3.3. CXCR2 Antagonism Reduces Chronic Allodynia Behaviors and Spinal Tfr1-Dependent Iron Overload after Fracture Procedures

To investigate whether CXCL1/CXCR2 cascade is important in chronic allodynia phenotypes following fracture operations, the selective CXCR2 antagonist SB225002 was employed. First, mice received three intrathecal injections of SB225002 (10 μg) daily on days 4, 5 and 6 following tibial fracture and intramedullary pin insertion. No changes in basal mechanical and cold peripheral sensitivities were witnessed in sham mice with SB225002 administration (Figure 3A,B). Intriguingly, the von Frey test detected that repeated delivery of SB225002 compromised the reduction of paw withdrawal mechanical threshold due to fracture procedures (F (3, 100) = 82.64, p < 0.0001, n = 6, two-way ANOVA; Figure 3A). Similarly, the acetone test showed that fracture-associated cold allodynia was prevented by SB225002 pre-treatment (F (3, 100) = 36.51, p < 0.0001, n = 6, two-way ANOVA; Figure 3B). The evident anti-allodynia was seen from day 1 following three injections and continued for over 1 week. More importantly, SB225002 therapy restrained the spinal over-expression of TfR1 and iron accumulation (p < 0.05, n = 4, one-way ANOVA; Figure 3C,D) on day 7 following orthopedic procedures. Additionally, on day 14 after fracture, single application of SB225002 (10 μg) attenuated the established mechanical allodynia for 3 h (F (1, 50) = 28.6, p < 0.0001, n = 6, two-way ANOVA; Figure 4A) and cold allodynia for 1 h (F (1, 50) = 5.538, p = 0.0226, n = 6, two-way ANOVA; Figure 4B). As a result, these specified data suggest that CXCL1/CXCR2 contributes to fracture-caused chronic allodynia via spinal regulation of TfR1-dependent iron accumulation.

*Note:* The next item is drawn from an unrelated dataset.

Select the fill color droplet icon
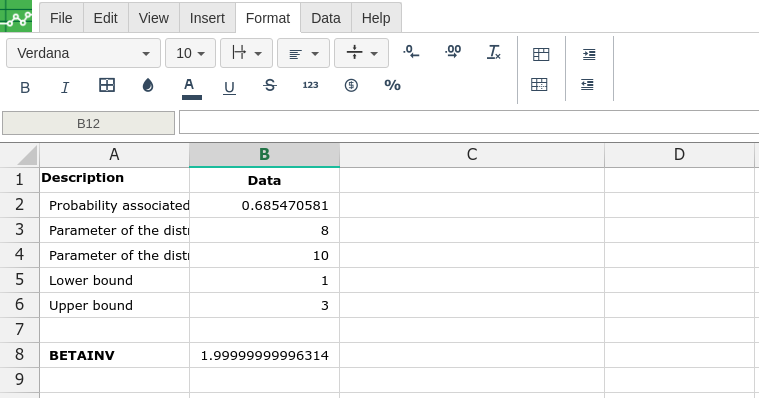Image resolution: width=759 pixels, height=398 pixels. click(148, 86)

3.4. Hydrogen-Rich Saline Impairs Exogenous CXCL1-Elicited Acute Allodynia Behaviors and Spinal Iron Overload

Further, recombinant CXCL1 was utilized for determining whether CXCL1/CXCR2 cascade was implicated in nociception sensation and hydrogen-rich saline analgesia. Notably, intrathecal delivery of recombinant CXCL1 (100 ng) evoked a robust decrease in paw withdrawal mechanical threshold and increase in cold response to acetone in naive mice from 1 h to 12 h after spinal application (p < 0.05, n = 6, two-way ANOVA; Figure 5A,B). Strikingly, systemic hydrogen-rich saline (i.p., 10 mL/kg) therapy overtly ameliorated these transient pain phenotypes including mechanical allodynia (F (2, 60) = 36.54, p < 0.0001, n = 6, two-way ANOVA; Figure 5A) and cold allodynia (F (2, 60) = 20.46, p < 0.0001, n = 6, two-way ANOVA; Figure 5B). Additionally, hydrogen-rich saline reduced exogenous CXCL1-induced the spinal CXCR2 over-expression (F (2, 9) = 7.689, p = 0.0113, n = 4, one-way ANOVA; Figure 5C) and iron overload (F (2, 9) = 20.46, p = 0.0004, n = 4, one-way ANOVA; Figure 5D). Collectively, these specified findings identify the involvement of CXCL1/CXCR2 in hydrogen-rich saline anti-nociception in the mouse model of tibial fracture.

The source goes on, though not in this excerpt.